Aim of the task
The task calls for each record to be given again exactly.

Input data below:

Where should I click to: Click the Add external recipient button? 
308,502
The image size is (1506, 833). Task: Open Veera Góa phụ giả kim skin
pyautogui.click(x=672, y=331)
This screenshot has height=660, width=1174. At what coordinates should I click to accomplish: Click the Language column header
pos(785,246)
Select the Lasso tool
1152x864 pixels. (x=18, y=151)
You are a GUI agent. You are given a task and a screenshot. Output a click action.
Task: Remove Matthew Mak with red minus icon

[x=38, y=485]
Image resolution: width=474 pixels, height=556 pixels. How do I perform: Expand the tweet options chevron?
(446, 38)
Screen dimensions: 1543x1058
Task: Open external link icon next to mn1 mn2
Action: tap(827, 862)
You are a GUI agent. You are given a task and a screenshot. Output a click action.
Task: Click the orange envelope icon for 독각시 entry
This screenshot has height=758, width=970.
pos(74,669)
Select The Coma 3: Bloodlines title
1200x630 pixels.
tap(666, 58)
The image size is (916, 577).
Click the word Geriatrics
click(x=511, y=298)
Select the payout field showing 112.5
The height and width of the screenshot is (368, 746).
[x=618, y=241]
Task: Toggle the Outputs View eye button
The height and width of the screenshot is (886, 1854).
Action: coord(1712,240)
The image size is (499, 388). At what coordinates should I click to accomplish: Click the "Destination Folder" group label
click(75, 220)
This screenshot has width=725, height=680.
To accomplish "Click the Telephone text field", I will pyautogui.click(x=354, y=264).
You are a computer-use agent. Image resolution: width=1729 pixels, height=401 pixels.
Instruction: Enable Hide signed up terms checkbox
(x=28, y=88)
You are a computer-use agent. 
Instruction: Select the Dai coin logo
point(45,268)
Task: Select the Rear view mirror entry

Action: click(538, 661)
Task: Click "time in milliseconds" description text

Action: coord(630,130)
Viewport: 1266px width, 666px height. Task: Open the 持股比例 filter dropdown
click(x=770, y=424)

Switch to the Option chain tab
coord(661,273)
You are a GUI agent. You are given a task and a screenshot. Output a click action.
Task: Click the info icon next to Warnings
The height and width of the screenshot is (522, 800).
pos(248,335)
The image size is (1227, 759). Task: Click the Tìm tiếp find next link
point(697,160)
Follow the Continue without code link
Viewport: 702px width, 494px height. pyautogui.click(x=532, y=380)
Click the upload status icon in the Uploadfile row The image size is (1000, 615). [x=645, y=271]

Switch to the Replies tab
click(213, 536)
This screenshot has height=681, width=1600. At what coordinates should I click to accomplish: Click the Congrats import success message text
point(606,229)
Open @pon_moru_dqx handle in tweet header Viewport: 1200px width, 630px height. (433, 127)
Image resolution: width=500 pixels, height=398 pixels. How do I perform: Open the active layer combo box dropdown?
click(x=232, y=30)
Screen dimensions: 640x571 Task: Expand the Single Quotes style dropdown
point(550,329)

End of Input data.

Answer to this task
Where should I click to: Click the Add external recipient button? 
308,502
The image size is (1506, 833). Task: Open Veera Góa phụ giả kim skin
pyautogui.click(x=672, y=331)
This screenshot has height=660, width=1174. At what coordinates should I click to accomplish: Click the Language column header
pos(785,246)
Select the Lasso tool
1152x864 pixels. (x=18, y=151)
You are a GUI agent. You are given a task and a screenshot. Output a click action.
Task: Remove Matthew Mak with red minus icon

[x=38, y=485]
Image resolution: width=474 pixels, height=556 pixels. How do I perform: Expand the tweet options chevron?
(446, 38)
Screen dimensions: 1543x1058
Task: Open external link icon next to mn1 mn2
Action: tap(827, 862)
You are a GUI agent. You are given a task and a screenshot. Output a click action.
Task: Click the orange envelope icon for 독각시 entry
This screenshot has height=758, width=970.
pos(74,669)
Select The Coma 3: Bloodlines title
1200x630 pixels.
tap(666, 58)
The image size is (916, 577).
Click the word Geriatrics
click(x=511, y=298)
Select the payout field showing 112.5
The height and width of the screenshot is (368, 746).
[x=618, y=241]
Task: Toggle the Outputs View eye button
The height and width of the screenshot is (886, 1854).
Action: coord(1712,240)
The image size is (499, 388). At what coordinates should I click to accomplish: Click the "Destination Folder" group label
click(75, 220)
This screenshot has width=725, height=680.
To accomplish "Click the Telephone text field", I will pyautogui.click(x=354, y=264).
You are a computer-use agent. Image resolution: width=1729 pixels, height=401 pixels.
Instruction: Enable Hide signed up terms checkbox
(x=28, y=88)
You are a computer-use agent. 
Instruction: Select the Dai coin logo
point(45,268)
Task: Select the Rear view mirror entry

Action: click(538, 661)
Task: Click "time in milliseconds" description text

Action: coord(630,130)
Viewport: 1266px width, 666px height. Task: Open the 持股比例 filter dropdown
click(x=770, y=424)

Switch to the Option chain tab
coord(661,273)
You are a GUI agent. You are given a task and a screenshot. Output a click action.
Task: Click the info icon next to Warnings
The height and width of the screenshot is (522, 800).
pos(248,335)
The image size is (1227, 759). Task: Click the Tìm tiếp find next link
point(697,160)
Follow the Continue without code link
Viewport: 702px width, 494px height. pyautogui.click(x=532, y=380)
Click the upload status icon in the Uploadfile row The image size is (1000, 615). [x=645, y=271]

Switch to the Replies tab
click(213, 536)
This screenshot has height=681, width=1600. At what coordinates should I click to accomplish: Click the Congrats import success message text
point(606,229)
Open @pon_moru_dqx handle in tweet header Viewport: 1200px width, 630px height. (433, 127)
Image resolution: width=500 pixels, height=398 pixels. How do I perform: Open the active layer combo box dropdown?
click(x=232, y=30)
Screen dimensions: 640x571 Task: Expand the Single Quotes style dropdown
point(550,329)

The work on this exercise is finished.